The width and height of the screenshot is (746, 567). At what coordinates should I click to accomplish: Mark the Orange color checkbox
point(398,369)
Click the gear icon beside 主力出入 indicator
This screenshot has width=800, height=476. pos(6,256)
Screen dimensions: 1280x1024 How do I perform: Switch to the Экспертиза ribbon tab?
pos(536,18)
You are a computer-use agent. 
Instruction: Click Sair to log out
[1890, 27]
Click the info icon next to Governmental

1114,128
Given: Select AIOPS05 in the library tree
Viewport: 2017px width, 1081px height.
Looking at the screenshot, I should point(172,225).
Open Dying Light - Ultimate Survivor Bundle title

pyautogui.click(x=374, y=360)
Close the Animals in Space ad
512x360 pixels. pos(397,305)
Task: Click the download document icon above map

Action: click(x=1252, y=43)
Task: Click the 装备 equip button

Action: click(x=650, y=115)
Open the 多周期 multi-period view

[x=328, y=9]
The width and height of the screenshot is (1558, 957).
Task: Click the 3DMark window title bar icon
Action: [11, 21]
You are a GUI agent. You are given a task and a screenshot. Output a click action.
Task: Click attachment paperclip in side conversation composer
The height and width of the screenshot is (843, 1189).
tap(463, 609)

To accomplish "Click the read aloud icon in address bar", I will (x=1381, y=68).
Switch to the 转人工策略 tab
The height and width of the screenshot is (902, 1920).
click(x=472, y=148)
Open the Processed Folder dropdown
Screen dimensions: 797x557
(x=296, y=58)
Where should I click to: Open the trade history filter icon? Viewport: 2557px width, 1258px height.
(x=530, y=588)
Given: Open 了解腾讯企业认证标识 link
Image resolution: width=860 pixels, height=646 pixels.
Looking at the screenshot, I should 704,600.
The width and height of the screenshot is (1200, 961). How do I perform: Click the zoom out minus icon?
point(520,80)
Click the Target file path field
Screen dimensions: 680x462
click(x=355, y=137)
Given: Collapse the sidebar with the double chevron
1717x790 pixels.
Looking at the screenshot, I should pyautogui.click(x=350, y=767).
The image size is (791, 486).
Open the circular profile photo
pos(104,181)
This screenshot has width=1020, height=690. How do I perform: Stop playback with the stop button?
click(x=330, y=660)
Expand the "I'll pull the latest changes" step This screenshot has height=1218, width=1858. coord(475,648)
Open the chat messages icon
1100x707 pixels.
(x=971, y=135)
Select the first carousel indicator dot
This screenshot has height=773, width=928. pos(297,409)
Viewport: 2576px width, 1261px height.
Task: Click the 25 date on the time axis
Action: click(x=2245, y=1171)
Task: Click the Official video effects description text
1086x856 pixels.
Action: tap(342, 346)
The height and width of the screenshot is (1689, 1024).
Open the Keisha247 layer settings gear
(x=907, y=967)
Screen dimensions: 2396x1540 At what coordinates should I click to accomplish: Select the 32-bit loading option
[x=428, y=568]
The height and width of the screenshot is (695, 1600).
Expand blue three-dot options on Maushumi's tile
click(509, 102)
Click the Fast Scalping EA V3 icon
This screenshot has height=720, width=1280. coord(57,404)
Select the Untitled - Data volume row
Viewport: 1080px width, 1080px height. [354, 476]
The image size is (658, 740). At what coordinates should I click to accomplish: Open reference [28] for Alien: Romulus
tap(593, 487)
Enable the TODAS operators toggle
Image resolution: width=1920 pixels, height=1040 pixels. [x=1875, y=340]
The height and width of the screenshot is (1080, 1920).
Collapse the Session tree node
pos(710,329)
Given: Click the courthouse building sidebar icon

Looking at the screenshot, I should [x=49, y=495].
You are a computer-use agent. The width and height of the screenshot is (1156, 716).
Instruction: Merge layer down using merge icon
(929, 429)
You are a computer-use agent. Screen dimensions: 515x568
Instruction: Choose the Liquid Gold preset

******************************

- Your task -
Pull out every line of the records that contains the word "dimensions", and copy each one in full. Case counts.

- Task output -
Screen dimensions: 1280x1024 How do I perform: Switch to the Экспертиза ribbon tab?
Screen dimensions: 797x557
Screen dimensions: 680x462
Screen dimensions: 2396x1540 At what coordinates should I click to accomplish: Select the 32-bit loading option
You are a computer-use agent. Screen dimensions: 515x568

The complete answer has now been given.